If your band is chosen for the Richer Unsigned playlist, you will receive a Cambridge Audio DAC XS…
When talking about playing music from their small laptop, people have visions of a tinny sound emanating from two tiny speakers, amounting to a very low quality audio experience. In some ways you would be correct: laptops aren’t made to sound good. Even brands geared towards the music industry have soundcards costing no more than a few pounds to make.
The quickest, easiest way to improve quality is to use your laptop’s headphone socket. Plug in a 3.5mm-jack-to-phono and connect the other end into your hi-fi. This improves things slightly, although the soundcard in the laptop probably wouldn’t be doing your music any justice.
This is where a headphone/laptop DAC comes in to the story. Its sole purpose is to disengage that cheap soundcard in your laptop and become the system’s main soundcard itself. A dedicated DAC (or Digital to Analogue Converter) is built specifically for sound. Decoding that all important digital audio information is what it does well. Unlike the laptop itself, it’s not made to do homework, display pictures of your holiday or play DOOM; it’s designed to take the audio from your laptop and deliver it to your ears with much better sound quality than those built-in soundcards could ever provide.
The DACs in question plug into the USB, which means they are usually self-powered and have the standard 3.5mm connector for headphones, or a cable to your hi-fi.

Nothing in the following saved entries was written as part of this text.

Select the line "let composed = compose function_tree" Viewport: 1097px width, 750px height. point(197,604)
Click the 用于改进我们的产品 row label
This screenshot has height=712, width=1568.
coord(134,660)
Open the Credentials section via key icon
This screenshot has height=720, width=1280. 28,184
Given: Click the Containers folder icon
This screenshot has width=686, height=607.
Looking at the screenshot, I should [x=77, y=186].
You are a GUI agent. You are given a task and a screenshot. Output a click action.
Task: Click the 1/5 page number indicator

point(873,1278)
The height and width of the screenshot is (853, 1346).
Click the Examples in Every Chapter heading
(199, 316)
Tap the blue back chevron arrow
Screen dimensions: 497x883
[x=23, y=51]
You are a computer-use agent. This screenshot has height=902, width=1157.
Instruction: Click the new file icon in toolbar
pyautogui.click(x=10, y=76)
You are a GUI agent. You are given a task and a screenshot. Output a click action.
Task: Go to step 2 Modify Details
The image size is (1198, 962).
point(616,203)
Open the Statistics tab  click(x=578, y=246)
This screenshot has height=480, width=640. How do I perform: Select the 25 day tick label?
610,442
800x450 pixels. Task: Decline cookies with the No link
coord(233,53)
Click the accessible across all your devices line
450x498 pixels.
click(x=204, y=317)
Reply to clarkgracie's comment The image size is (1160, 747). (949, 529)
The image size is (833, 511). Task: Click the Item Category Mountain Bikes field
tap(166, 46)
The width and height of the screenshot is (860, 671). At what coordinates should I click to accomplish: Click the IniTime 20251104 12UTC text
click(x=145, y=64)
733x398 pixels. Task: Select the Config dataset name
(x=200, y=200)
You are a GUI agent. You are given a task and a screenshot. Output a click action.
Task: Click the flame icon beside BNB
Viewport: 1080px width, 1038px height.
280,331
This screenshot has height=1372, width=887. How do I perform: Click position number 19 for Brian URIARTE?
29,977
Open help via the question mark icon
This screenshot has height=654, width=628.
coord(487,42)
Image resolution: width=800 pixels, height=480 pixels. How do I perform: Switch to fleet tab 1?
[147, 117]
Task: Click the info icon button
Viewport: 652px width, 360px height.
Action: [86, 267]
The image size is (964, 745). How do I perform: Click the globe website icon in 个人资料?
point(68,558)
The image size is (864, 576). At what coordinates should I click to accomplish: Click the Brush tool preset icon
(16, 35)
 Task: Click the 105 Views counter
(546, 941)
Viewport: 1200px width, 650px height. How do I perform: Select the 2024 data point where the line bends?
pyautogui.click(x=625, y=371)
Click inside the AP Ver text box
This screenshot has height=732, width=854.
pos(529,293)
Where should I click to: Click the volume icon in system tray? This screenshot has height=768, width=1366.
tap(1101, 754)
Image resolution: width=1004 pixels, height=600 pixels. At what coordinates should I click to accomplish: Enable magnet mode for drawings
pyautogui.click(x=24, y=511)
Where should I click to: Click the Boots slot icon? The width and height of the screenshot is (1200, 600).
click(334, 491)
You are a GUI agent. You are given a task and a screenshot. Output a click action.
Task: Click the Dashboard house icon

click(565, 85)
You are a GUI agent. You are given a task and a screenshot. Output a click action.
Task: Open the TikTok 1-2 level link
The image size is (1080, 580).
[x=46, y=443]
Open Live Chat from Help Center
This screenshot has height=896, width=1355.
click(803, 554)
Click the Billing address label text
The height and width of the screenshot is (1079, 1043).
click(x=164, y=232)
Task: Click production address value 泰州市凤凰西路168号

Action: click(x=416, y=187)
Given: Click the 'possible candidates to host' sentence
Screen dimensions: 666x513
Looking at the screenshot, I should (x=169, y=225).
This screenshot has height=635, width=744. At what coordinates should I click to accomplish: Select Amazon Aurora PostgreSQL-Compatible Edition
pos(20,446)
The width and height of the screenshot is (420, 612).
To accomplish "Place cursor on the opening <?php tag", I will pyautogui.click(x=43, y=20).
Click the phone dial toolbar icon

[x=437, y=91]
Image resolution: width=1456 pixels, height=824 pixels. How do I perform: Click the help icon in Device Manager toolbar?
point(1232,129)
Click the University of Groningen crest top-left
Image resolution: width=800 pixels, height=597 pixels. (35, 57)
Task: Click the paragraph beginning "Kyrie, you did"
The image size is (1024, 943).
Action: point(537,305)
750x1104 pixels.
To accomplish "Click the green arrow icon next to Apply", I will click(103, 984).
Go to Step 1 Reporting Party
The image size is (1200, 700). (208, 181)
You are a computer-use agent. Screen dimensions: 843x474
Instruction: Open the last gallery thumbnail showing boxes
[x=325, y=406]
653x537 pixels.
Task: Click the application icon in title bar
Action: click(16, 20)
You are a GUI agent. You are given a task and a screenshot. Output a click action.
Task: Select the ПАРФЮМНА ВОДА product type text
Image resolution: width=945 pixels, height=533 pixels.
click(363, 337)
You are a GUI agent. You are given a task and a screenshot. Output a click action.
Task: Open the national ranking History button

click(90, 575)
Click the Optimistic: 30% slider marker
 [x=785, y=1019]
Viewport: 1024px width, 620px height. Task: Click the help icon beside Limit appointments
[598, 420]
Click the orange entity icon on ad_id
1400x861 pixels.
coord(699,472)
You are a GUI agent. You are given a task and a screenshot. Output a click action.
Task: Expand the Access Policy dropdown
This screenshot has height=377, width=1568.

A feature sometimes found is a dedicated volume control. Models like the Cambridge Audio XS also feature a gold-plated headphone socket for a better electrical connection to whatever is being plugged in. A green light lights up on the front of the unit as soon as an audio source is detected. After extensive listening tests (using a Macbook Pro as a source), the unit did remarkably well against the internal soundcard. In fact, it obliterated it; the sound was more expansive, the dynamics were very taught, punchy. Not surprising is Cambridge Audio’s claim that it delivers ten times the power output of an average laptop soundcard. It gave the track I listened to a new lease of life. A very well rounded effect; sounding very natural with a lot more treble detail present. Cymbals sounded much better and more realistic. Vocals were well placed and sounded so much more lifelike. The Cambridge Audio DAC XSpowers headphones remarkably well, maintaining total sound authority and control.